Delta Lake Tables For Optimal Direct Lake Performance In Fabric Python Notebook

Sandeep PawarSandeep Pawar
11 min read

In my last blog, I showed how to use Polars in a Fabric Python notebook to read, write and transform data. What I did not cover was how to write a Delta Lake table in a Python notebook that’s optimal for DirectLake performance. All engines in Fabric (except for KQL and Python) create a VORDER’d table. So how do you create a Delta Table in a Python notebook since you need Spark to VORDER a table ?

Well, we know that:

  • Power BI semantic models in large format use 8M row segment size so we can create delta table that use large rowgroups.

  • When you create delta table with VORDER, massive row groups are created to apply VORDER on as much data as possible.

  • Large rowgroups help parquet performance

In Polars, we can change the delta_write_options and define the rowgroup size we want. I did that and compared the performance with Spark. Creating large rowgroups can affect write performance, so I measured that as well along with some spark & polars (and Daft) performance.

Setup:

  • Spark: RT1.3, Default spark pool, 8 cores, 64GB, single node. No spark conf changes.

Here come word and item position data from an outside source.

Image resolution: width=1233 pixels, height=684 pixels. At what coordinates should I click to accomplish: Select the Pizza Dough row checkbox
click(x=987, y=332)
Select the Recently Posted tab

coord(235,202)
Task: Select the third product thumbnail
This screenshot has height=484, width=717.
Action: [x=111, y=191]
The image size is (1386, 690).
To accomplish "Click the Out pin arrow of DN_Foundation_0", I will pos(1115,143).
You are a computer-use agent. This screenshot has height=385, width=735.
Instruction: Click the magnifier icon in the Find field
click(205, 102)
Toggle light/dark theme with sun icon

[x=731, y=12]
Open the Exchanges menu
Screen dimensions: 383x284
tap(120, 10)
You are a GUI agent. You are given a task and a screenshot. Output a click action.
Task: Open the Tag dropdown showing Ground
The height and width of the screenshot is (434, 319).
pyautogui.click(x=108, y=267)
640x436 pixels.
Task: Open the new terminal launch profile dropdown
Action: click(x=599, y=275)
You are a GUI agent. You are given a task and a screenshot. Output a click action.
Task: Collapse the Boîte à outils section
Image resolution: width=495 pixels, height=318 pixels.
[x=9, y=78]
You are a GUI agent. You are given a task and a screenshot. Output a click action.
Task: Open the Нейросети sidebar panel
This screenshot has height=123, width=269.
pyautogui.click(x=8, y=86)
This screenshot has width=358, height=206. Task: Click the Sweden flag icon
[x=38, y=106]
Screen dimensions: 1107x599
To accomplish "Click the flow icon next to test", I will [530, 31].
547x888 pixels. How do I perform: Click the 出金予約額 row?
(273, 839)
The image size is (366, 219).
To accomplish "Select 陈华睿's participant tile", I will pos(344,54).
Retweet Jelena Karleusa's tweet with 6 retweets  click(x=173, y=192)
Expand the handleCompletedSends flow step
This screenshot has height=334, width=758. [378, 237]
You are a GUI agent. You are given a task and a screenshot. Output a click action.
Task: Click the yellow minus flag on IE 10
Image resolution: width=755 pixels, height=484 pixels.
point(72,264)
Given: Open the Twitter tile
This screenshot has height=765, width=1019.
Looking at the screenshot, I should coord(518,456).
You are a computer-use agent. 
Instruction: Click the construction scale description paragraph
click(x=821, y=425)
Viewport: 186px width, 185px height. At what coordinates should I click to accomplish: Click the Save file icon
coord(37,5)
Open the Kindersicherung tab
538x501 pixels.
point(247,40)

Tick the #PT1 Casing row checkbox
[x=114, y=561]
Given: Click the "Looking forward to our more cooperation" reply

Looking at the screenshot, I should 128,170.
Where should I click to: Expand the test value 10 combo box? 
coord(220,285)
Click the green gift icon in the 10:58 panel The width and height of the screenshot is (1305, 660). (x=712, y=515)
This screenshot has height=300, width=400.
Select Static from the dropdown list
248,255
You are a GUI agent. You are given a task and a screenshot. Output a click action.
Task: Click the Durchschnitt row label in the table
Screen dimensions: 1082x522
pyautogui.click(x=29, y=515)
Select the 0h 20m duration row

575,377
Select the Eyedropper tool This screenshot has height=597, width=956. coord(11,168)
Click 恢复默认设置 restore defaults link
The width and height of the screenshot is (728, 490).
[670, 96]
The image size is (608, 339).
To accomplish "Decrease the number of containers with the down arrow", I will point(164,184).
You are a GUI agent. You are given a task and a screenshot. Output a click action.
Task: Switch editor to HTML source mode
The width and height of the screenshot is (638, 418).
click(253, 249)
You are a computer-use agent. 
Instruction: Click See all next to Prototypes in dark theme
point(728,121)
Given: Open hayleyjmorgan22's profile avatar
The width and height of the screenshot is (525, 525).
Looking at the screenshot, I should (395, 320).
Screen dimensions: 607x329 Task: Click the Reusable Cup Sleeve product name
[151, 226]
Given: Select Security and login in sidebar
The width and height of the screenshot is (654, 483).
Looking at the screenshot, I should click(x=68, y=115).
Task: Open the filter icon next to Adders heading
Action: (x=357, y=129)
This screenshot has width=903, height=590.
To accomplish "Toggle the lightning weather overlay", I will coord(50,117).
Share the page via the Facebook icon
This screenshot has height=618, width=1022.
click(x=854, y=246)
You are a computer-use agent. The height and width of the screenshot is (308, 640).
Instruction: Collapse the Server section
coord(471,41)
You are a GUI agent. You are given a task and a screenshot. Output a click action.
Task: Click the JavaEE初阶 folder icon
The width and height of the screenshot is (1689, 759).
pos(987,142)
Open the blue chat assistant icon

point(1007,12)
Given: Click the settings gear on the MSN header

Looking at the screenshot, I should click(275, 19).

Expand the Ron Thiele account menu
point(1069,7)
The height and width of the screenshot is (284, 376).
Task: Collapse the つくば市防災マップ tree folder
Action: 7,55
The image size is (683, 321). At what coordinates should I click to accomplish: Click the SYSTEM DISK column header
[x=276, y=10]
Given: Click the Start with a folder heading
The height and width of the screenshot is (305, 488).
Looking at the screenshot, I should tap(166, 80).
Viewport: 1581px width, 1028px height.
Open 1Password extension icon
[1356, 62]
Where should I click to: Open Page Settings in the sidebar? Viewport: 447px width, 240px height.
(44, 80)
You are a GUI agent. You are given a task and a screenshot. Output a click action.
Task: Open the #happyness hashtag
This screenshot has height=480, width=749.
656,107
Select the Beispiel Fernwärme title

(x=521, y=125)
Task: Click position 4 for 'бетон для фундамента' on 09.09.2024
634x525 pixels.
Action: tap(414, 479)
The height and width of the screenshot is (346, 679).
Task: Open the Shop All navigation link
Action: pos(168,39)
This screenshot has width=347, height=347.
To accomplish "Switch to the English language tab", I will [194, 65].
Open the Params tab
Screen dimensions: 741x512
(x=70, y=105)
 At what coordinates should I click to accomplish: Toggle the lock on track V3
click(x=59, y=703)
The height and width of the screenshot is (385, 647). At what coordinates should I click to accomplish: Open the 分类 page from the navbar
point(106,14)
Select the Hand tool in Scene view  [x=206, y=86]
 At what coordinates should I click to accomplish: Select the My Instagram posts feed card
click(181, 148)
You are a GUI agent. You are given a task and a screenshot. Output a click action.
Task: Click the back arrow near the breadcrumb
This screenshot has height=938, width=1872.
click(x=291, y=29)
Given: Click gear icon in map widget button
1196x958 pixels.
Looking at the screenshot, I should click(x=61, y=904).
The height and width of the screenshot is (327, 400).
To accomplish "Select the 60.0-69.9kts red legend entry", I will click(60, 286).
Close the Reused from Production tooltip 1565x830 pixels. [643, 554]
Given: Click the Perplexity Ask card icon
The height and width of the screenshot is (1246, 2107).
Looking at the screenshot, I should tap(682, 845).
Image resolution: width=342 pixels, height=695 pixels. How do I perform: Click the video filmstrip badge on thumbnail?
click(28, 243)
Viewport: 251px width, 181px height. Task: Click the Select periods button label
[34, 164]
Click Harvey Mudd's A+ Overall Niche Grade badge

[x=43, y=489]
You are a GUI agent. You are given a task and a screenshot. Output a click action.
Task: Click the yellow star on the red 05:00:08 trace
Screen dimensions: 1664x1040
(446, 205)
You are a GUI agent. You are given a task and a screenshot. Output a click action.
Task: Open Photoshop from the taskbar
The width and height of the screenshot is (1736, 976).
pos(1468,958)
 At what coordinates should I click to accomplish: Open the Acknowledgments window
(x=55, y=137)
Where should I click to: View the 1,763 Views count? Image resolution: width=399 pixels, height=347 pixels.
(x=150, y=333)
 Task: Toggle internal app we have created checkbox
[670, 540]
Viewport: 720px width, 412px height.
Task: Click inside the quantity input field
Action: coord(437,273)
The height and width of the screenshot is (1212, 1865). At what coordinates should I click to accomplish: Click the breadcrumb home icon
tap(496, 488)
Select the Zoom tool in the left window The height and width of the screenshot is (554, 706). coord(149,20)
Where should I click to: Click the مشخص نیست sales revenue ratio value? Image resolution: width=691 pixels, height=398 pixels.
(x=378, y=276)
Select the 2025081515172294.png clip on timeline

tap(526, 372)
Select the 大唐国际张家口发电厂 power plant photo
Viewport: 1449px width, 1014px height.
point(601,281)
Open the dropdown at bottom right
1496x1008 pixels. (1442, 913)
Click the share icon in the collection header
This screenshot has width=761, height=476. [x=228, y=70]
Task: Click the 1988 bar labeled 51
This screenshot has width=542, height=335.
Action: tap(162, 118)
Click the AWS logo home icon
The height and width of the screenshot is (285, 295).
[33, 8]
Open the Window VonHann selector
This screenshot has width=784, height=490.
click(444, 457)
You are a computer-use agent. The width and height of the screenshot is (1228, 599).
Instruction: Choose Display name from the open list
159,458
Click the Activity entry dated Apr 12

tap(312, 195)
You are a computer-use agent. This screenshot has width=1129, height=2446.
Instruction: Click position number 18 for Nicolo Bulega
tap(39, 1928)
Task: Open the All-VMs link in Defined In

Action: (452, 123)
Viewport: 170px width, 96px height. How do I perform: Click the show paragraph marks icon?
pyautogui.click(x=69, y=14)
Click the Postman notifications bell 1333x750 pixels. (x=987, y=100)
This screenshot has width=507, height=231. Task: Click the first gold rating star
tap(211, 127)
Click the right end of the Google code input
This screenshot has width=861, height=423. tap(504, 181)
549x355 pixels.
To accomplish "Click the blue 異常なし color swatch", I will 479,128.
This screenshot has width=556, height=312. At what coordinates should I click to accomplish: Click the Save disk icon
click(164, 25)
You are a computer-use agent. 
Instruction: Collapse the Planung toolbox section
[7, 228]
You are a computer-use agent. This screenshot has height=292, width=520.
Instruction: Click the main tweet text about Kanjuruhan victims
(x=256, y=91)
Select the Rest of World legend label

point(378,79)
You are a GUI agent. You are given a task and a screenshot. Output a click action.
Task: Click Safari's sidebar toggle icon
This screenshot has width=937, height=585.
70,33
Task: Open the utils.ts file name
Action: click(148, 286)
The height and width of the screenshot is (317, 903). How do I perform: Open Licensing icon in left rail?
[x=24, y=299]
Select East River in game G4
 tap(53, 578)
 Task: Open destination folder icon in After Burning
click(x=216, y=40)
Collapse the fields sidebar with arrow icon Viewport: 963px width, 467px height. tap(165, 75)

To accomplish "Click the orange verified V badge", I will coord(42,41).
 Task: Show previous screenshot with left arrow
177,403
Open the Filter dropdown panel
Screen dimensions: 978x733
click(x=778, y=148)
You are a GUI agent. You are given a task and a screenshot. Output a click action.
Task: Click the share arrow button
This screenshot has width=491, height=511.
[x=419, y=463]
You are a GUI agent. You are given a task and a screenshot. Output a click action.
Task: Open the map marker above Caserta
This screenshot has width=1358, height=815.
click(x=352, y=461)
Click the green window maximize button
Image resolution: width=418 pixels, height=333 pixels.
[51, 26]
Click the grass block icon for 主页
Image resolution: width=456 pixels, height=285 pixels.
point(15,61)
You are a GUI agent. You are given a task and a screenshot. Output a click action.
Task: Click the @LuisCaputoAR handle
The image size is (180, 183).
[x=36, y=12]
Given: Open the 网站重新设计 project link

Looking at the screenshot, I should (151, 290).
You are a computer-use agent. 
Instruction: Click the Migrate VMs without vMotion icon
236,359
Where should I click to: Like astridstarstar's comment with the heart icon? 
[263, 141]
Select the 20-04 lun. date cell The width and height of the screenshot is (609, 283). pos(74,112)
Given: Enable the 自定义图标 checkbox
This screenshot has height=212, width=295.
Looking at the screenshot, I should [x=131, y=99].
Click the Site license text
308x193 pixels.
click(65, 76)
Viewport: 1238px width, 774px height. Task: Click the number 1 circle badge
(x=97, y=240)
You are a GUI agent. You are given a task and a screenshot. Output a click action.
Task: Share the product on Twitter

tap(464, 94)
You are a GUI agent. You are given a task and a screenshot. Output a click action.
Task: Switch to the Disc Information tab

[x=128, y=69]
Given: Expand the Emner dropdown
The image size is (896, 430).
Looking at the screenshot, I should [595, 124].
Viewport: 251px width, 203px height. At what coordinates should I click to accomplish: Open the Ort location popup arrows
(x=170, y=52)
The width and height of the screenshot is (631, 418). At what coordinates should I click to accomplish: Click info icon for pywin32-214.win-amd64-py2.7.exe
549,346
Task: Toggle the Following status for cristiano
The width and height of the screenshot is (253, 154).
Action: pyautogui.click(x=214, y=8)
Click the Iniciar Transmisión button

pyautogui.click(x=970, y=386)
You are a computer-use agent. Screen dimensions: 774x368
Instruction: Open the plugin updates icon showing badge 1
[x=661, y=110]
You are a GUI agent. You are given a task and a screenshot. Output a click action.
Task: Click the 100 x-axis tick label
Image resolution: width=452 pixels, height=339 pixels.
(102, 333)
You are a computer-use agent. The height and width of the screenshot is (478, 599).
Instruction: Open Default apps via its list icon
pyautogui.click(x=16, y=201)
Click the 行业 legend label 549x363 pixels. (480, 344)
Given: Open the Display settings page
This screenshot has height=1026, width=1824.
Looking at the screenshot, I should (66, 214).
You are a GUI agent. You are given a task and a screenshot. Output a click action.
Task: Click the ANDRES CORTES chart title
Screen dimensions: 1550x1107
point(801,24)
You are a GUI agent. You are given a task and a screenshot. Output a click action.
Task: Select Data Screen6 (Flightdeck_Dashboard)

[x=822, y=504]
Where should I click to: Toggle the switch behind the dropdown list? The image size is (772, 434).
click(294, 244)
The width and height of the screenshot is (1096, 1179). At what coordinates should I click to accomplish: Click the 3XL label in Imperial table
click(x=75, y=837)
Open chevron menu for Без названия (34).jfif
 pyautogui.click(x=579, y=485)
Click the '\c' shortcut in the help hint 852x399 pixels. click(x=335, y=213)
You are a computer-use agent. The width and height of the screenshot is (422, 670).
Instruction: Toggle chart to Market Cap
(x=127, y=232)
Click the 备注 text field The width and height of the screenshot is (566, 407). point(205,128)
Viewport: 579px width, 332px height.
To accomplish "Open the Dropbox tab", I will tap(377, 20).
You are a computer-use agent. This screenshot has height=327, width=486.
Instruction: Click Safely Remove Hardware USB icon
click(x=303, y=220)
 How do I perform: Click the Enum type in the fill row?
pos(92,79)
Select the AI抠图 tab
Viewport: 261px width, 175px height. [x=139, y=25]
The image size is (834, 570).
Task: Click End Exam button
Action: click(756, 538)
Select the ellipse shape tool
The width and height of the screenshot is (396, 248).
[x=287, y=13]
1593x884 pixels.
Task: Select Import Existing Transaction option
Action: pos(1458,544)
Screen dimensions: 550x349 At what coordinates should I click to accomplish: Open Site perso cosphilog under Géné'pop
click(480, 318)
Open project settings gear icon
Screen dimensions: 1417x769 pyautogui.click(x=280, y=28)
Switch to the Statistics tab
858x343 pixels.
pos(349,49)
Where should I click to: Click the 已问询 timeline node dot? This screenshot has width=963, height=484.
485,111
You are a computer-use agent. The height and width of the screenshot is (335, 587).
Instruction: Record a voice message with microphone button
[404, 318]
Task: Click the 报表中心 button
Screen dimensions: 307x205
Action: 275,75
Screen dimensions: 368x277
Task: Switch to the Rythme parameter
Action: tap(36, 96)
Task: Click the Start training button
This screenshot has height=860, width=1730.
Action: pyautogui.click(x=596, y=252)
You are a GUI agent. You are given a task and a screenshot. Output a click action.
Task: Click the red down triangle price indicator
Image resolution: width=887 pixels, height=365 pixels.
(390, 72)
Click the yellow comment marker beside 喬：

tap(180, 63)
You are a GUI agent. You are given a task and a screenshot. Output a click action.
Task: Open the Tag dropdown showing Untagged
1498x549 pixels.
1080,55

  • Python : polars v1.6, used default 2 cores/16GB and tested with 4 cores/32GB as well

  • Power BI : Custom semantic model with Automatic DL behavior, no other changes

  • All metrics are cold cache

  • I repeated the tests several times to make sure it’s reproducible. The durations may be ± 1s.

  • Data : TPCH SF100, lineitem table with 600 million rows

  • This was in my personal tenant with no other active jobs running in the background

💡
Before you read any further, important to note that this was a set of tests done on one single dataset with a specific query and above configurations. As much as I would like to generalize these results, you should always test based on your use cases. The tests DO NOT mean spark is better/worse than Python. You should use the right tool for the right job. My goal is to show Python notebooks provide lot of benefits for many common scenarios with small jobs. Depending on your use case, you may find it otherwise - always test. It’s great that Fabric provides so many tools to pick from. If you see any discrepancies, please let me know.

Polars

In Polars, you can change the rowgroup size by defining the min/max rows per group and max rows per file. (Read this if you would like learn more about rowgroups)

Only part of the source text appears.